**Work to be completed**
In the material below, how many lines contain the word "beside"? The reply must be that number alone.

========================================================================

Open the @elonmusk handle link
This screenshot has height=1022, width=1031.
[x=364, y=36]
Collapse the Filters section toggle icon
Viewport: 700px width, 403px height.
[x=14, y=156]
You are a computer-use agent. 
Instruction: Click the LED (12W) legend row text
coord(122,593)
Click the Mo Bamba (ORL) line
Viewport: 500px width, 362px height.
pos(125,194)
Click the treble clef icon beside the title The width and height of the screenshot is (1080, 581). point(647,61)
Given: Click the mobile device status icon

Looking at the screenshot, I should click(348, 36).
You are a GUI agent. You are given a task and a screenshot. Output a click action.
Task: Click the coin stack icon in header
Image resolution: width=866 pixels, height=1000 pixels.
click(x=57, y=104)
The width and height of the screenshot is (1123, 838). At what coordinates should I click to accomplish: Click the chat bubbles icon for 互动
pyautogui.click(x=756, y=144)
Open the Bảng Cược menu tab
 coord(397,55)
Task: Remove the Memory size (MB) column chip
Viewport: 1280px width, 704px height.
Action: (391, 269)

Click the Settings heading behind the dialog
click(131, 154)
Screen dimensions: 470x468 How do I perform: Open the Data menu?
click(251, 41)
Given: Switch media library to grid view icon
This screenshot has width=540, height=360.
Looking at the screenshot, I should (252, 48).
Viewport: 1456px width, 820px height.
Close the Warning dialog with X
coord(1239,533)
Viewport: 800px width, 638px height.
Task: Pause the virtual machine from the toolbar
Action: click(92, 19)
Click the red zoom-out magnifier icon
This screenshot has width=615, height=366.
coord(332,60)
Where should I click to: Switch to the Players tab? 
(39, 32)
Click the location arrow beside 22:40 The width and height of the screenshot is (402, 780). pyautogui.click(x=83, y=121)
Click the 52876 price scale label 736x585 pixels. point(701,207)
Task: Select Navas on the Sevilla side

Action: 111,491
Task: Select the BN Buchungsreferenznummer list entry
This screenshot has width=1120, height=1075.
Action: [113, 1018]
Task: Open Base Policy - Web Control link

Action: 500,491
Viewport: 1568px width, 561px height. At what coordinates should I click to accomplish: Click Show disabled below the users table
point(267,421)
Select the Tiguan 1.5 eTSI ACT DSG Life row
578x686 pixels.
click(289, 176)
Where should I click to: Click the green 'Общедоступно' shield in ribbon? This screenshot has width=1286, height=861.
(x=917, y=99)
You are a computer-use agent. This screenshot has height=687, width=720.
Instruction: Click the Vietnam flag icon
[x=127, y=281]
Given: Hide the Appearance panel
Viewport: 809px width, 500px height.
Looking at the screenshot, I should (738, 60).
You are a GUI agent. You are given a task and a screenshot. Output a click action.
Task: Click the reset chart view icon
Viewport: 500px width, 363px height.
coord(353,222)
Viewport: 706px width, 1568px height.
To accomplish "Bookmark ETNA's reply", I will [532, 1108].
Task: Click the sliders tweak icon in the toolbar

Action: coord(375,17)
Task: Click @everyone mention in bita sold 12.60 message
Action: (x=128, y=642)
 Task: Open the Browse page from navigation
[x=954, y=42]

========================================================================

**Answer to the problem**
2